Ärzte Zeitung, 18.04.2012

Thüringer Lagerkampf landet vor Gericht

Keine Ruhe zwischen Haus- und Fachärzten in Thüringen: Der Konflikt um die Honorarverteilung ist festgefahren - nun muss er juristisch aufgearbeitet werden.

Von Robert Büssow

Thüringer Lagerkampf landet vor Gericht

Jetzt werden in Thüringen Paragrafen bewegt: Der Grundsatzstreit um Honorare konnte nicht durch die KV befriedet werden.

© Jörg Röse-Oberreich/Panthermedia

GOTHA. Fachärzte in Thüringen haben im Streit um die Honorarverteilung vor Gericht einen ersten Punktsieg eingefahren.

Das Sozialgericht Gotha hat vergangene Woche in zwei Urteilen Bescheide der KV Thüringen aus dem Jahr 2009 aufgehoben und sie zur Neubescheidung verurteilt. Einem Sprecher des Gerichts zufolge handelt es sich jedoch um Einzelfallentscheidungen.

Der Grundkonflikt über die damals vorgenommene Neuordnung der Honorarverteilung zwischen Haus- und Fachärzten, die zugunsten der Allgemeinmediziner ausfiel, sei noch nicht gerichtlich geklärt.

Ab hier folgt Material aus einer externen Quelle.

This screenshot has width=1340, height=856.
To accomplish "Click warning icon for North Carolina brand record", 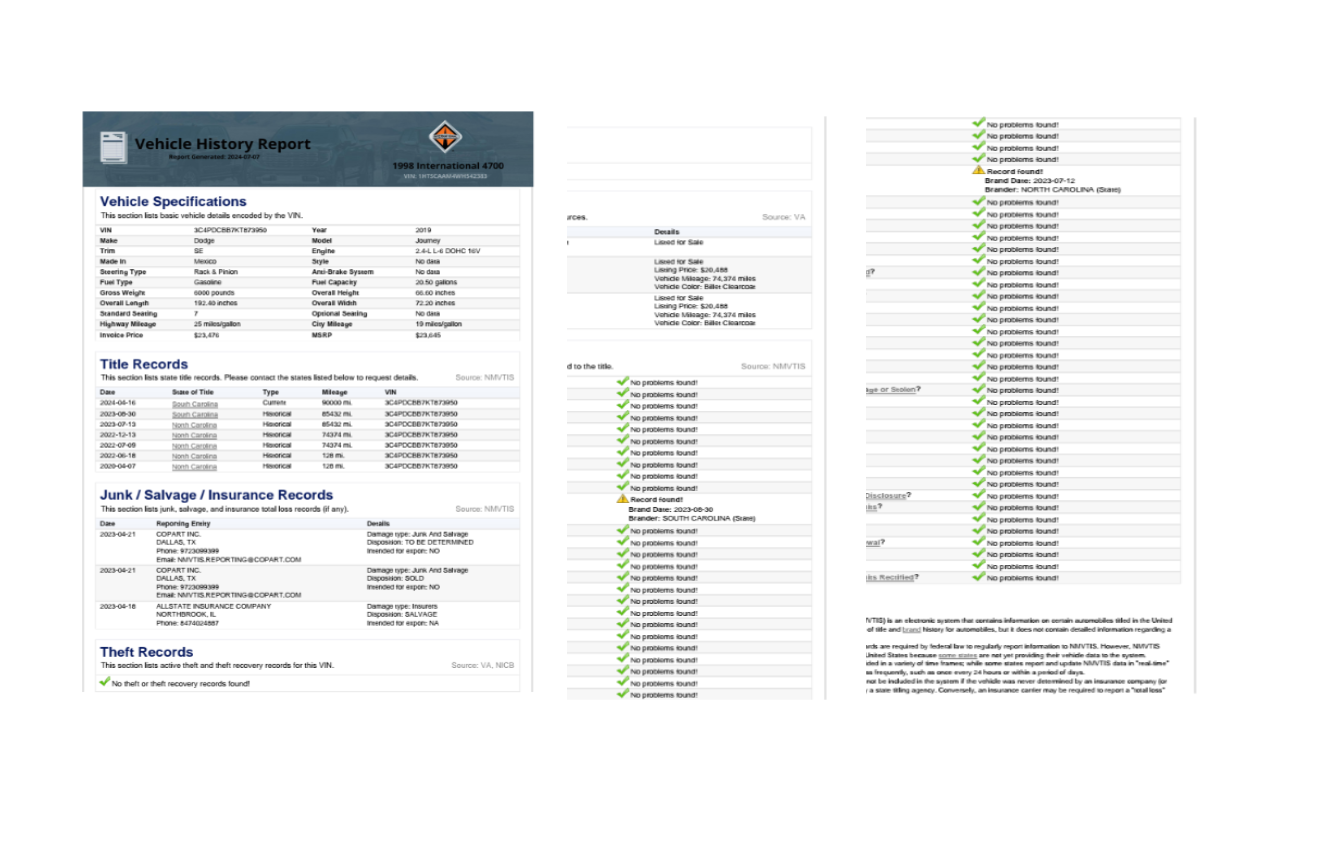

Dazu soll es in den kommenden drei Monaten ein gesondertes Verfahren am Sozialgericht Gotha geben.

Die Aufhebung der KV-Bescheide sei auch "nicht unbedingt ein Präjudiz" über eine mögliche Verletzung der Honorargerechtigkeit zwischen Haus- und Fachärzten und das noch folgende Verfahren, so der Gerichtssprecher.

Eine Sprungrevision zum Landessozialgericht wurde in beiden Urteilen nicht zugelassen. Die KV Thüringen wollte sich zu dem Gerichtsbeschluss, dessen schriftliche Begründung noch aussteht, nicht äußern.

Die erste Vorsitzende, Regina Feldmann, verwies auf das noch ausstehende Hauptverfahren.

Sogar die KBV musste sich einschalten

Einer der klagenden Fachärzte, der Orthopäde Jens Krannich, zeigte sich ebenfalls skeptisch, da die KV noch Rechtsmittel einlegen könne. Krannich wirft der KV "Rechtsbeugung" vor, sagte er der "Ärzte Zeitung".

Vor dem Hintergrund der erstmaligen Bescheidung der RLV im Jahr 2009 sei es zu einer "massiven Verschlechterung für die Fachärzte" gekommen. Das Sozialgericht hatte mit dem Fall Krannich eine Gemeinschaft von 43 Klägern zusammengefasst.

Das zweite Urteil betrifft die Gemeinschaftspraxis Burmeister/Hanke, die ebenfalls eine Klägergemeinschaft repräsentiert. Hintergrund des nun vor Gericht ausgefochtenen Streits ist ein Beschluss der Vertreterversammlung in 2009.

Fach- und Hausärzte hatten sich damals in einen tiefen Lagerkampf verkeilt, der erst unter Beteiligung der KBV geschlichtet werden konnte.

In den Jahren zuvor war den Hausärzten ein finanzieller Nachteil entstanden, der durch eine nachträgliche Änderung der Verteilung in den Jahren 2007 und 2008 kompensiert werden sollte.

Die Verschiebung der Trennungslinie war und ist seitdem strittig. Denn inzwischen beklagen die Fachärzte als Folge eine finanzielle Schlechterstellung.